Feelings: Tired, Delighted.
I think the only thing that it could be was that we were too preoccupied with coffee. We made two mistakes this morning: firstly we didn’t try harder to find a way to pay for the toll from Sogndal to Hellas and so we have been toll-panicing for the last three days (I write this in the future), and, secondly, we drove onto the ferry, paid the ferryman (before he got us to the other side), and then realised that the other side was not the one we thought it would be. If you have a look at the plotted course on our map it has a big circle on it at this point in the game. We will be back in Sogndal at about four-thirty this afternoon. We could either wait and take the ferry back or change the plans. A roll of the dice put us onto the second option—augmented by the fact that this way we would be able to go through the world’s longest road tunnel (twenty four point five kilometres!)
I was decidedly cranky when the ferry took off and I realised what our haste had produced, but in the end it was a really exciting detour. To date, we have now gone through a total of a hundred point three kilometres of tunnel (as of 24th). Up ones, down ones, curly, straight, well lit, dark and ominous, dry or drippy, perfectly round and shiny, imitation rock sprayed on with concrete or the real hewn thing. I didn’t realise there was so much variation in a tunnel.

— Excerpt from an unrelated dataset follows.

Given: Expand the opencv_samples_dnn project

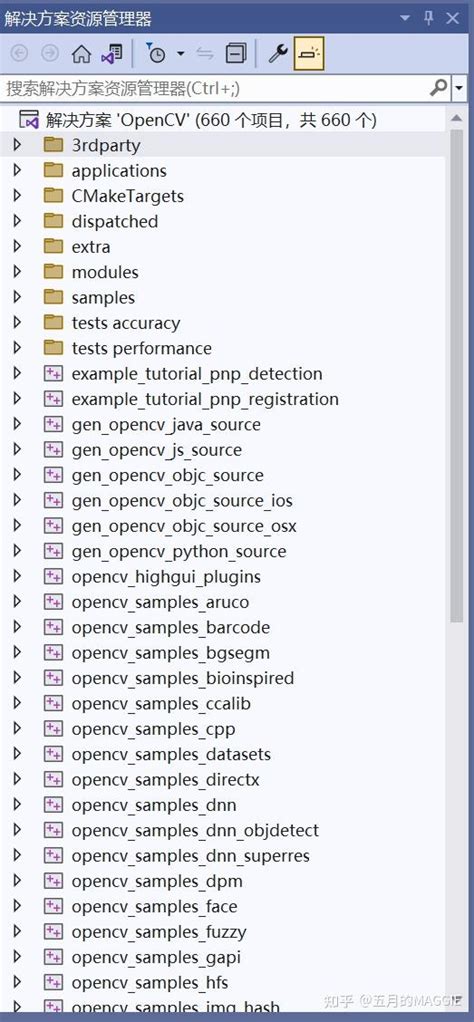Looking at the screenshot, I should click(x=17, y=805).
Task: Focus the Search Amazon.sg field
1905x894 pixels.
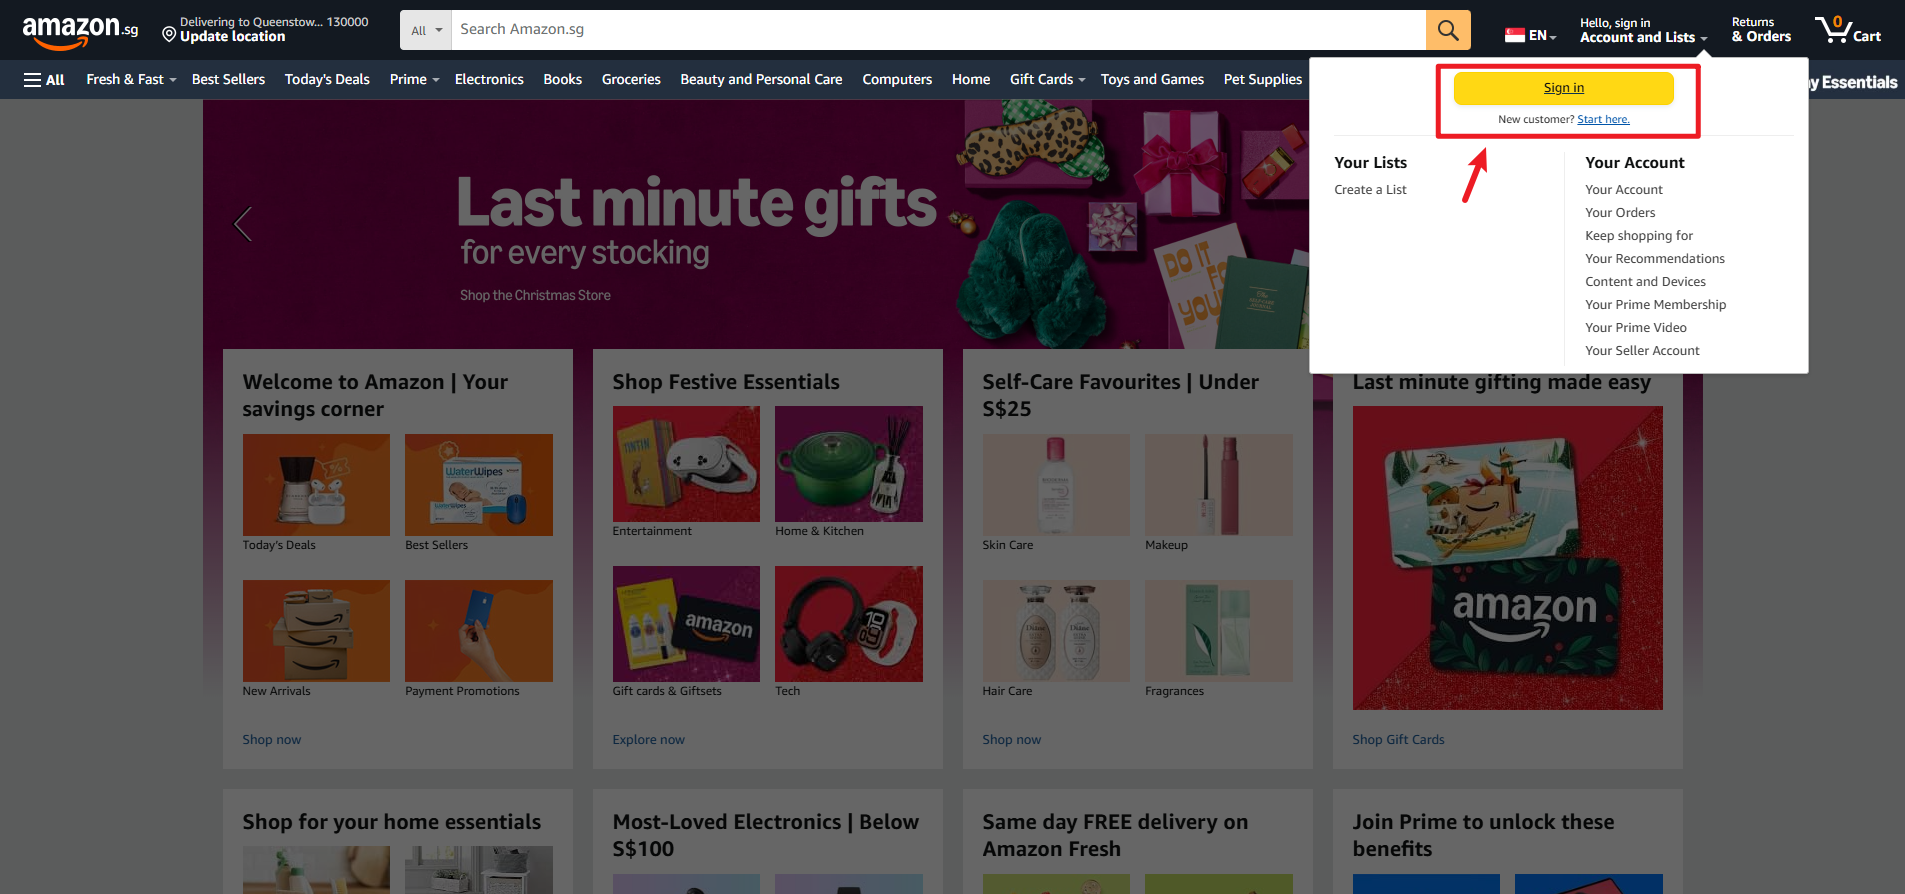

The detour also afforded the opportunity to visit Fläm which is the place where V—‘s ‘local’ beer, ordered at the Quality Hotel last night had come from—dark, stouty, apparently ‘smokily’ delicious and served in a bell shaped glass (if bells had long stems at one end). It was really more a case of Fläm for lunch. What is it about travelling this way that makes you make silly choices though? Tell me please because they keep happening and it’s is driving me mad. We saw the brewery, we did. But no! We walked through a huge food hall (Fläm is set up for the ships that come in along its fjord and the train through the mountains which does amazing climbing, tunnelling and passing of all things beautiful; all to reach Fläm and buy souvenir underpants and sausages in sweet buns with chips) and rejected it for a smaller establishment, deciding not to look into the brewery as we passed. We could have sat at organically carved furniture in a rustic room filled with stuffed animals (I find them morbidly fascinating), on reindeer skins and eaten whatever (don’t care) in a great atmosphere. Instead we acquired another story for V—‘s collection which he keeps for repeating in times of frustration that remind him of other times of frustration. The chosen venue did seem on the lines of okay with a yellow-food-free dagens ratt of meatballs, mashed potatoes and mushy peas (latter were yummy actually). Problem was, after forty-five minutes we still didn’t have our meals. They will argue that they came by three times calling out for us. They will argue it sarcastically. We will argue that even if they walked past bearing plates of what everyone was having, there was no ‘calling out’. We would even hesitatingly argue that we may have been ‘distracted’—me by writing up what my photos are of, he by looking at photos—but, essentially ‘but’, there was no calling (last four words separated by a second of quiet for emphasis).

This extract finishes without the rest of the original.